_REQUIREMENT_: Read the listing below and copy out every line that holds "sort".

_PROVIDED RECORDS_:
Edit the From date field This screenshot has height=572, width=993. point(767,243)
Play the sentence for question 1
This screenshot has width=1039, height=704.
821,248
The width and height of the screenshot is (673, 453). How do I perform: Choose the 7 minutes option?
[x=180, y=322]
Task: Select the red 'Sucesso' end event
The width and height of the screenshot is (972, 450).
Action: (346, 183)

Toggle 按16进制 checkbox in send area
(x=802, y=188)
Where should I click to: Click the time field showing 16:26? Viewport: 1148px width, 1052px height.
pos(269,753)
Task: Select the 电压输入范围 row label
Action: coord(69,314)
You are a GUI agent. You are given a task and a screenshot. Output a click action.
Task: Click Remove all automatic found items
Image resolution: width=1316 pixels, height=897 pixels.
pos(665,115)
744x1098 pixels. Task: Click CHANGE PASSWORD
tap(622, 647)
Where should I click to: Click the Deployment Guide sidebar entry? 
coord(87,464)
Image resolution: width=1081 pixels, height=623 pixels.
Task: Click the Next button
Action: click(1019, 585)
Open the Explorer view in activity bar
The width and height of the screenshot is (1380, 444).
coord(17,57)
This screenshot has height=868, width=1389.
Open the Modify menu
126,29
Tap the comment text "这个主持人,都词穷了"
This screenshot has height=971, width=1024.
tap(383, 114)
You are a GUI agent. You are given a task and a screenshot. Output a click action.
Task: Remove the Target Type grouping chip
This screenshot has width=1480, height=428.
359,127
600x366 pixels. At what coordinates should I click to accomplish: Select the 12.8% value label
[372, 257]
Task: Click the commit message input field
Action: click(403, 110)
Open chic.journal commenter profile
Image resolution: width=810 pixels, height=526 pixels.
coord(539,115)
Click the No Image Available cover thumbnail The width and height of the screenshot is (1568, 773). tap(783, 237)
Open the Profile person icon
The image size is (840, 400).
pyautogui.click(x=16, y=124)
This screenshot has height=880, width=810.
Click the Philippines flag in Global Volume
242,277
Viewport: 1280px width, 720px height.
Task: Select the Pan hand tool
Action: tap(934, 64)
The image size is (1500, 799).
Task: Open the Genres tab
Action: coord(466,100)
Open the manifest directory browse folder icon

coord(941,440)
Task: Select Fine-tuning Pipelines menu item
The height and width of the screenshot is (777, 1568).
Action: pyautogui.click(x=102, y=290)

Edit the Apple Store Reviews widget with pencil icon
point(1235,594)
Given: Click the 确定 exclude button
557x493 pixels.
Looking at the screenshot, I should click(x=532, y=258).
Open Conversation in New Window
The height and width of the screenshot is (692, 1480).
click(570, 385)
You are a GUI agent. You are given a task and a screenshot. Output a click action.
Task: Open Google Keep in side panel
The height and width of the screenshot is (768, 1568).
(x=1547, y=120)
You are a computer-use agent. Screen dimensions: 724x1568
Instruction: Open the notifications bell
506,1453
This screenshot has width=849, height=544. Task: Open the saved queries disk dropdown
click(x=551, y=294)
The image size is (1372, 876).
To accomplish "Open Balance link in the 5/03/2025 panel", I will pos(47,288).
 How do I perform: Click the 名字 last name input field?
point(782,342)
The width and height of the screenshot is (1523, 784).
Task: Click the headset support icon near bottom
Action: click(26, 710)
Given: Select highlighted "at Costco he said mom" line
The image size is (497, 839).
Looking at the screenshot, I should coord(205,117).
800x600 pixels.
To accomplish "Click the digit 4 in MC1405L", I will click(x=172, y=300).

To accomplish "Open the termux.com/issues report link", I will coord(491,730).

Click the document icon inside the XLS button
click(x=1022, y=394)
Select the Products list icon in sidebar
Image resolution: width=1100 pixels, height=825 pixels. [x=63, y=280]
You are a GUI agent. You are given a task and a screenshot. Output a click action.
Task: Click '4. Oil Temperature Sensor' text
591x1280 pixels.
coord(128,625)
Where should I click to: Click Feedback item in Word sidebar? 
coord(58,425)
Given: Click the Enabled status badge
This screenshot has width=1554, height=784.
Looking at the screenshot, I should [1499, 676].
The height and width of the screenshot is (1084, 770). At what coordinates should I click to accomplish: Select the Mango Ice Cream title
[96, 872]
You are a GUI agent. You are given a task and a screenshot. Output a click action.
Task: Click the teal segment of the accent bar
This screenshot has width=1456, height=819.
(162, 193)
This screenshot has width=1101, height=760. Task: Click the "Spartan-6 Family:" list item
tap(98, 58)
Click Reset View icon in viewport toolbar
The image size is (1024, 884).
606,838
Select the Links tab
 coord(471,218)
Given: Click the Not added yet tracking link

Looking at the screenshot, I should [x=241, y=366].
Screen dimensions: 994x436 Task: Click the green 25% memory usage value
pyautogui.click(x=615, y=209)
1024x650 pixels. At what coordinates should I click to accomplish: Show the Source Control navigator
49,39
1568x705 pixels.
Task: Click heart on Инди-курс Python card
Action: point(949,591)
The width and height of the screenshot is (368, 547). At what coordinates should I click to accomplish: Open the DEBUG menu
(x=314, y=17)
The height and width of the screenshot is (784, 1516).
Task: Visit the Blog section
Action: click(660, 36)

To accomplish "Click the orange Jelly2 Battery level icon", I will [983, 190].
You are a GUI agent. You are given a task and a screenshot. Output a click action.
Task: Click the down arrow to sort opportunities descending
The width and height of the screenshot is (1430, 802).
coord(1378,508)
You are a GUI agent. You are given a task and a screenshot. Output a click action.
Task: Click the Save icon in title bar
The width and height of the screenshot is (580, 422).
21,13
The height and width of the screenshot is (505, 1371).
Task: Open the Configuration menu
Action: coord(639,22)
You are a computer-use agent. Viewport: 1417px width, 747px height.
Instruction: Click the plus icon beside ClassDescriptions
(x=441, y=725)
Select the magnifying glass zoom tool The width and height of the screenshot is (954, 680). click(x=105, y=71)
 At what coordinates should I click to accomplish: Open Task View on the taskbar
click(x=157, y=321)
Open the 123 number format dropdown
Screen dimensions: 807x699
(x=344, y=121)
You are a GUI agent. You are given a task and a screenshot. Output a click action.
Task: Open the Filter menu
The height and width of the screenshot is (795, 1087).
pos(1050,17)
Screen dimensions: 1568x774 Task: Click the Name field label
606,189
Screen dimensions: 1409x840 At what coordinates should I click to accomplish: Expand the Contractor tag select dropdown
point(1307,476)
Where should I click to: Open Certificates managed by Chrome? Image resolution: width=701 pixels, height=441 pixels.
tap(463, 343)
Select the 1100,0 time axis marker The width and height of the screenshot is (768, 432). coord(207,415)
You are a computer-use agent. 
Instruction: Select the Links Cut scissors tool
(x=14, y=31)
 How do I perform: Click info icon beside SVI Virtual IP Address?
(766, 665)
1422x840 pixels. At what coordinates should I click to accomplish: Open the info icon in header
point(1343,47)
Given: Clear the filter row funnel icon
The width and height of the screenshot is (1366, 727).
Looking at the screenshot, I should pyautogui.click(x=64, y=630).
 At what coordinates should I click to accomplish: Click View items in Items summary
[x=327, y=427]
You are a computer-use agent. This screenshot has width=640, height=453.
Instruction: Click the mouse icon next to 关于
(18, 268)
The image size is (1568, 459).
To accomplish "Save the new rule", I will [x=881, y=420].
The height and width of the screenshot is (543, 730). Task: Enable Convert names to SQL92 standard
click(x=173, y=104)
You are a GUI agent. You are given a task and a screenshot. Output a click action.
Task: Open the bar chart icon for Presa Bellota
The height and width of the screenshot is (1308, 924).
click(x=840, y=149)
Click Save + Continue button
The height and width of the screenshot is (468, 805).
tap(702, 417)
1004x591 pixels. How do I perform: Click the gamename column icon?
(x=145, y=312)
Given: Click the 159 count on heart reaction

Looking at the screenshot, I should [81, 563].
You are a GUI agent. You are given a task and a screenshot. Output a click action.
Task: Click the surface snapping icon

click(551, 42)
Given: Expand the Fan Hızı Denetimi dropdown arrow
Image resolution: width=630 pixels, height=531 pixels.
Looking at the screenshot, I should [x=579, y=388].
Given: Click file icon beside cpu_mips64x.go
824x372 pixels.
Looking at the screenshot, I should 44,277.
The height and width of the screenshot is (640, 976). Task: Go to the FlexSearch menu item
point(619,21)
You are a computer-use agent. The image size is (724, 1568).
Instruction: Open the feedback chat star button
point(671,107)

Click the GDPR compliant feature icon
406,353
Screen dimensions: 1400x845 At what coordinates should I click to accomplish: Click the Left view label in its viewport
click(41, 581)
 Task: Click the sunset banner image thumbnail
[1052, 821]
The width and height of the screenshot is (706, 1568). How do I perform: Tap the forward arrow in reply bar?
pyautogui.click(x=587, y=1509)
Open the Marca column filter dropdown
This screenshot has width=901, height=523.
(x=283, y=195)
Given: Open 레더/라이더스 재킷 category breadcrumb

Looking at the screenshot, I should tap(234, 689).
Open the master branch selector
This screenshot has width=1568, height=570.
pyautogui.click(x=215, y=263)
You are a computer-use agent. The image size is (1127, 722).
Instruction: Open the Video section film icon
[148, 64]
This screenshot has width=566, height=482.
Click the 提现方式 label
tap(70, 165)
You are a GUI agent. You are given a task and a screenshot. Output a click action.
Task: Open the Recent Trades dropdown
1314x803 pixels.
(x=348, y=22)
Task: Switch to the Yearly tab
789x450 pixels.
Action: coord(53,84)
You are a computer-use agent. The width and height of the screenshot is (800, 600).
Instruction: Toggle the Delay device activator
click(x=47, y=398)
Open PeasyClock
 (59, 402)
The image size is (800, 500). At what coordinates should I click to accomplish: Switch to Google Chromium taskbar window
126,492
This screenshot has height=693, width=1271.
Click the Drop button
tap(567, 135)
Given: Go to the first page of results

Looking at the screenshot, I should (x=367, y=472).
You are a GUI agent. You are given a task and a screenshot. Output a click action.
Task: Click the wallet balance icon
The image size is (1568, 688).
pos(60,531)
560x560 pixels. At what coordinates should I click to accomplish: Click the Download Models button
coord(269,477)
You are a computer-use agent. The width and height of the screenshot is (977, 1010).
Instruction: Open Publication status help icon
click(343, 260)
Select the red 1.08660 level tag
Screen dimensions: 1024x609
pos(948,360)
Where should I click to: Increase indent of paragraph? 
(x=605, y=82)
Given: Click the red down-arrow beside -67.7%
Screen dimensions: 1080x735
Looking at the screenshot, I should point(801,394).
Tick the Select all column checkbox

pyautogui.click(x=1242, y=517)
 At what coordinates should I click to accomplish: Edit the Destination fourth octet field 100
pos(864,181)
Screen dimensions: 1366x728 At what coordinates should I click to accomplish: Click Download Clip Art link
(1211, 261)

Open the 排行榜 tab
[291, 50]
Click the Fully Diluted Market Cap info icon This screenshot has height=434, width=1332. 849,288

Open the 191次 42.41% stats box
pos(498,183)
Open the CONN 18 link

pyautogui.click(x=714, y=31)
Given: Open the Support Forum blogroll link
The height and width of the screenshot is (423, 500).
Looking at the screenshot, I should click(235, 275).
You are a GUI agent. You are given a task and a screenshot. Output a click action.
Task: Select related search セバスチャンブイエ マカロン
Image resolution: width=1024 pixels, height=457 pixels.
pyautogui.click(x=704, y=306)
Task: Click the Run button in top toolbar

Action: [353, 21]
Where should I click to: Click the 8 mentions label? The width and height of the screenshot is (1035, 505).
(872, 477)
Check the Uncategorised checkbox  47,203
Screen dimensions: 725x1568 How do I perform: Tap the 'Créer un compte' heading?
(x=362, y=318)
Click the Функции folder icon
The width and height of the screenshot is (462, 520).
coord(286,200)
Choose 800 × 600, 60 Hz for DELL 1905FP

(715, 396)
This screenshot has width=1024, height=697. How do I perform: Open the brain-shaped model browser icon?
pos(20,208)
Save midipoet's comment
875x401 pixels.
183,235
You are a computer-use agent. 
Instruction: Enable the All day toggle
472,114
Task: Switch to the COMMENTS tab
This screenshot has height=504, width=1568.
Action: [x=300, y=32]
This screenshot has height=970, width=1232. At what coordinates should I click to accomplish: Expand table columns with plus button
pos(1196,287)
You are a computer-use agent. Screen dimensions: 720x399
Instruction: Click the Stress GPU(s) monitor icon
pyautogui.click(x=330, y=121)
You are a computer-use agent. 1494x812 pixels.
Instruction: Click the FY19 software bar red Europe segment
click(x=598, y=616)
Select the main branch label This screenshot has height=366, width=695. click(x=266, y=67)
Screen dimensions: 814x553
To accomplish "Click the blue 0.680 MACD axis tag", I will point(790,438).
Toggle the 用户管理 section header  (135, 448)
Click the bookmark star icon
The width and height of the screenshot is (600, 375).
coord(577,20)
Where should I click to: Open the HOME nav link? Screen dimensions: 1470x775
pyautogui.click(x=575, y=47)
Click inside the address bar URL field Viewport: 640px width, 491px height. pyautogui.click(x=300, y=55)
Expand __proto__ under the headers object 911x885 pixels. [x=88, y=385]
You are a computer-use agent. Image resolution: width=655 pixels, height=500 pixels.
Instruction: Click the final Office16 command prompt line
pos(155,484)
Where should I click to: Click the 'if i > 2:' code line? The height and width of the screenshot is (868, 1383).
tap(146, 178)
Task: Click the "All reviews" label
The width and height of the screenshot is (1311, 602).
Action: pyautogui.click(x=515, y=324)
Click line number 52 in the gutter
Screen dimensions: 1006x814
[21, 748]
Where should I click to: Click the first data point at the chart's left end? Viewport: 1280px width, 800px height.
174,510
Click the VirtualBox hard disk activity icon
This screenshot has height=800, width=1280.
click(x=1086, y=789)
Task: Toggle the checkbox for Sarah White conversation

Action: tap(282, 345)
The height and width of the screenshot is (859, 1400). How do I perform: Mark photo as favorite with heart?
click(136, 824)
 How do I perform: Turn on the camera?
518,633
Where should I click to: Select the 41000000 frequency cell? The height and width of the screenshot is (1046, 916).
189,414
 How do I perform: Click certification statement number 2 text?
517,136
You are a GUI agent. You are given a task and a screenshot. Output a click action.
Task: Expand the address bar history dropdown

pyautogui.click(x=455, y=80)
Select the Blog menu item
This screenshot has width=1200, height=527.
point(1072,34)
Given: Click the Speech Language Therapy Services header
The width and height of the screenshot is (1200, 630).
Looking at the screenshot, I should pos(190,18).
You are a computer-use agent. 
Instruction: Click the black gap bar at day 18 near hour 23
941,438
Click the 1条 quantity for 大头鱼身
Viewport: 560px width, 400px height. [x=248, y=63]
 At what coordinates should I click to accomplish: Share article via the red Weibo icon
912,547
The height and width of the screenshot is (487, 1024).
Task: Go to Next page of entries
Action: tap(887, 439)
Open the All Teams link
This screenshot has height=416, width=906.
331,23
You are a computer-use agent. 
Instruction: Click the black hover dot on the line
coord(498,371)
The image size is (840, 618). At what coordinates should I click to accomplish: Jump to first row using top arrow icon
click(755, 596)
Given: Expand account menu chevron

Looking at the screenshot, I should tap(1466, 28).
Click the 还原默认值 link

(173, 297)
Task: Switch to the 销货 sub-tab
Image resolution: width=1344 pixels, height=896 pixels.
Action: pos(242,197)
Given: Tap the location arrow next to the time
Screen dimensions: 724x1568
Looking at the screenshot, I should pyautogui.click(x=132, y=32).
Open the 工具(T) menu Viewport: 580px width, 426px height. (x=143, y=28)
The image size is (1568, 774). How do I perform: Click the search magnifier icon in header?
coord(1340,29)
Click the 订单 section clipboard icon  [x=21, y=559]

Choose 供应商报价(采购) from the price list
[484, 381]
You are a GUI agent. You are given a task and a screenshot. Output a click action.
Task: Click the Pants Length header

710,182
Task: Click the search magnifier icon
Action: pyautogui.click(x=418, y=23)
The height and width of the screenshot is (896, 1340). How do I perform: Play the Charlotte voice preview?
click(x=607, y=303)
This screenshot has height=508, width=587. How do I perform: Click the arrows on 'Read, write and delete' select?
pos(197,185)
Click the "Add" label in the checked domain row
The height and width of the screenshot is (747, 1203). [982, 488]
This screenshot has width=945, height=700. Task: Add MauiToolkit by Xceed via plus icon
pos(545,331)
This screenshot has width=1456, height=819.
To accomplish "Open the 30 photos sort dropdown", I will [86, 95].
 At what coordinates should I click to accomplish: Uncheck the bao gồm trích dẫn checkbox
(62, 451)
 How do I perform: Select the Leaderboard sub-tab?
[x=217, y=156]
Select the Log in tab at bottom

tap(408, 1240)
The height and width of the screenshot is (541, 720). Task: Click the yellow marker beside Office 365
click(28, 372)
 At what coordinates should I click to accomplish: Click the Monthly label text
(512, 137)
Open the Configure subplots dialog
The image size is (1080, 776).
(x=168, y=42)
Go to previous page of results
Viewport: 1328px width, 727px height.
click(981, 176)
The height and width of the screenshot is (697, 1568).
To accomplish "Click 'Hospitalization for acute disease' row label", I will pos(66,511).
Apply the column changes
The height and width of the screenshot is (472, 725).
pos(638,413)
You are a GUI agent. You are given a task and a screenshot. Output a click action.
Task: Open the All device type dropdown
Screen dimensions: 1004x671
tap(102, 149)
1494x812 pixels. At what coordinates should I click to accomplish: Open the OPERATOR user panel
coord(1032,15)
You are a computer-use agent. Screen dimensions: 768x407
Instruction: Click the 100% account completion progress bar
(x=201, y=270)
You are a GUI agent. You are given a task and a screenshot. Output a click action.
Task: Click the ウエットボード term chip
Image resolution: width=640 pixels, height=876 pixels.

_RESULT OF THIS EXERCISE_:
Task: Click the down arrow to sort opportunities descending
To accomplish "Open the 30 photos sort dropdown", I will [86, 95].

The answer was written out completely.